In the beginning, James Reimer wasn't even in the conversation.
61 games into the 2010-11 season, and he's all anyone can talk about when it comes to the Toronto Maple Leafs.
Just a day after the club's 5-4 win over the Montreal Canadiens, head coach Ron Wilson appointed Reimer as the team's starting goaltender.
It's hard to say there is a more beloved Leaf player on the roster right now.
There's probably no one more deserving, though.
After the Leafs veteran goalie J.S. Giguere struggled with injury, and potential goalie-of-the-future Jonas Gustavsson struggled with everything, Reimer came out of the shadows to become the team's saviour of sorts this season.
And undoubtedly their best between the pipes.
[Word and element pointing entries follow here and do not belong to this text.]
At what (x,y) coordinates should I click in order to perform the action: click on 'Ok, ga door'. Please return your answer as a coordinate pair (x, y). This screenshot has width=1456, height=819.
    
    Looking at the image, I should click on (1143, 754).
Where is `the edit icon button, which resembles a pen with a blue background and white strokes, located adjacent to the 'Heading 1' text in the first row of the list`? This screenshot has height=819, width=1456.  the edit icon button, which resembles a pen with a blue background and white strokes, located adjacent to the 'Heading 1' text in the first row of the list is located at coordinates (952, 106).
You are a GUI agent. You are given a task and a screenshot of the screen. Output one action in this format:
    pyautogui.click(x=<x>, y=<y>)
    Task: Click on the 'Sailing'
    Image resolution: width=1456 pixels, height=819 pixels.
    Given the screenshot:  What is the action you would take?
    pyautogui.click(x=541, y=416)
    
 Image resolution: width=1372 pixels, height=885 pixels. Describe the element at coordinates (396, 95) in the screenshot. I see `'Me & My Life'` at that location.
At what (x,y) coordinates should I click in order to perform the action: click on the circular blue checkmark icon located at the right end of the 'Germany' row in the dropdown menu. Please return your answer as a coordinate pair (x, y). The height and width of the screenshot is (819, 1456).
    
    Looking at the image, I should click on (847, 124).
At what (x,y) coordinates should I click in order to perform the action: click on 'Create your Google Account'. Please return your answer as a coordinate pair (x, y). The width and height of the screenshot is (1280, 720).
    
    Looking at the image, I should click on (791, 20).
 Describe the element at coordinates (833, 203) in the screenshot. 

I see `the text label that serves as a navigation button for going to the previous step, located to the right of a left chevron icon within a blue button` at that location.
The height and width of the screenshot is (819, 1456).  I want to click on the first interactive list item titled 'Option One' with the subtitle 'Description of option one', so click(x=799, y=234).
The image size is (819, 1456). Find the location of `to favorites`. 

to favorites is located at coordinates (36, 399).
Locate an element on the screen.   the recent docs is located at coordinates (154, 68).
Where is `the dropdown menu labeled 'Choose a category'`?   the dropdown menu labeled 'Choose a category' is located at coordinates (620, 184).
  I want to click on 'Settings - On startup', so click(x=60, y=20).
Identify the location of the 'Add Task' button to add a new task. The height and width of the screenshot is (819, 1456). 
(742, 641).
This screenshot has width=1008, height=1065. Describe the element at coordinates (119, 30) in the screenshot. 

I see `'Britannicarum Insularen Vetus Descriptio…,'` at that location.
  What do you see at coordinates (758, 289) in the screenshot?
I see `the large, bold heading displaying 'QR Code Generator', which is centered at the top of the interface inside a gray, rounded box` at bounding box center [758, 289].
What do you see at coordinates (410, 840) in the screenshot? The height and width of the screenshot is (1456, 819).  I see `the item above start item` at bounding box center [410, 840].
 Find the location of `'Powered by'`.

Through 16 games, he's an impressive 10-4-2 with a mind-boggling .931 SV%, 2.24 GAA, and two shutouts.
Giguere has a pedestrian 11-10-3 record (.899 SV%, 2.84 GAA) through 24 games, while Gustavsson's 6-13-2 record (.890 SV%, 3.29 GAA), combined with his reoccurring heart problems, has many wondering if he has a future with the Leafs at all.
Sure, Reimer has played just 16 games in his brief NHL career, but he's looked impressively steady for a rookie. In that time, the Leafs have rocketed within four points of eighth spot, with 21 games remaining.
Quite simply, the team just seems to play better in front of him.
Which is why the city just can't get enough of the goalie they call Optimus Reim.
But it's more than just the numbers. His loving-every-minute attitude makes it near impossible not to root for him. Seriously, just try and wipe that smile off his face.
No one has come close yet.
He grew up in Morweena, Manitoba—population 130—and worked his way up through the ECHL, WHL, and AHL, before finally getting a shot on the biggest stage in the NHL.
He wasn't even really supposed to be here. Coming into the season, he probably wasn't in the top three on the Leafs depth chart, and certainly wasn't expected to be leading the playoff charge heading into March.
And yet, for a young man who has every reason in the world to puff his chest and bathe in the endless praise, he hasn't once strayed from who he is—a kid from a small town in the middle of nowhere.
Just last week he admitted he didn't think he was worth an NHL salary. "It's weird. It feels like you don't deserve it sometimes," said Reimer. "There are many people that work a lot harder than I do who don't get paid half as much."
As we watch Albert Pujols pine for a $300 million contract, it's nice to hear a down-to-earth goaltender admit he's not worth such a lavish pay check. He only makes $555,000 with the Leafs.
It's common for fans in this city to quickly dub players as future stars for the team, before seeing all that much from them.
Ask Nazem Kadri.
It's also common for this city to all but throw those "future stars" out the window the second they don't produce.
Ask Nazem Kadri.
This isn't to say that Reimer is or isn't the goaltender of the future for the Leafs.
He may have a fantastic career that ends with his number 34 hanging in the ACC rafters.
He may sputter late into the season, flame out next year, and be forgotten as quickly as he arrived on the scene.
He could nestle somewhere right in the middle.
What we do know is that, since the All-Star break, the Leafs are 8-2-2. Reimer is 6-1-2 in that time, and he hasn't lost a game in regulation since February 5 in Buffalo.
He is the goalie for right now—the goalie that Ron Wilson has said the team will put their confidence in as they make their improbable run to the postseason.
The goalie that fans of the Maple Leafs cannot get enough of.
And right now, that should be enough.